Kindle in Education
When I was in high school about 10 years ago, the only solution to avoid lugging around super heavy books was to make extra trips to your locker, or use a rolling book bag. Rolling book bags should have been more adequately named “rolling hazards.”
Clearwater High School students just got their own personalized Kindles Thursday that are set to replace their textbooks. It is amazing how quickly the Kindle can solve that problem, huh? Each student got a Kindle that was programmed with their own class schedule. They can take notes, look up words in the device’s built in dictionary and use the text to speech feature.
As far as cost goes, the Kindles have saved the school money because it has cut the cost of books. A Kindle is a natural fit for high school students because they are already so technology savvy with texting, Facebook and other technologies. The Kindle makes reading and education so much more engaging and exciting.

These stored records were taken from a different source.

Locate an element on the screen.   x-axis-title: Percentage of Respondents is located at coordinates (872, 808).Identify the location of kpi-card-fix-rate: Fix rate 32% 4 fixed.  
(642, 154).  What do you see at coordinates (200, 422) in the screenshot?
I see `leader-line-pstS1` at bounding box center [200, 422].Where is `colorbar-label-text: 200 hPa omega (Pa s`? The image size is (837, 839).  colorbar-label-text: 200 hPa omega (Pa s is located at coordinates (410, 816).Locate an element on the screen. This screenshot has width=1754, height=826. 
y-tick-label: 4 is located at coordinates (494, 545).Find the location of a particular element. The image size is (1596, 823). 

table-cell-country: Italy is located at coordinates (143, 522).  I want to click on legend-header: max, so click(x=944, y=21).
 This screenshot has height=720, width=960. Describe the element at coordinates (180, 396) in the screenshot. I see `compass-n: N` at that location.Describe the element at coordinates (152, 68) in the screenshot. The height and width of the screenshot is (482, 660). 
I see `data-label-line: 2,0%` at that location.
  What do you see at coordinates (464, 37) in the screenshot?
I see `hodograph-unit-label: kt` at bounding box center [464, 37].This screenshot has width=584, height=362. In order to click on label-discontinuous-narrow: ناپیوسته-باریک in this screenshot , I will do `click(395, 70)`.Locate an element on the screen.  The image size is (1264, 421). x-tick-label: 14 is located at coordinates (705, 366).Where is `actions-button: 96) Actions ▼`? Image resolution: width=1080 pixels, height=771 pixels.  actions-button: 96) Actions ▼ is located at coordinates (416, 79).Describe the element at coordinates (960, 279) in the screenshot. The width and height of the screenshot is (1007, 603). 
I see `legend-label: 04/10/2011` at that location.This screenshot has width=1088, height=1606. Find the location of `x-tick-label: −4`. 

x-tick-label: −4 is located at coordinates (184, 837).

My question is, how well will these students take care of their Kindles? Regular textbooks are cheaper to replace and often suffer a great deal of wear and tear. Having a Kindle might just teach the students how to be more responsible because electronics can’t take the amount of wear and tear that regular books can.
I’m surprised that the Kindle DX has not had as much success on college and university campuses so far. I guess it is because are just not that many textbooks available yet. There are ways to digitize textbooks, but they can require destroying the book. It would also not be very cost effective in the end to digitize the book on your own.
It does look promising though that textbooks will soon be available digitally. For science majors especially, who have to lug around really big, expensive books, that would be a lifesaver.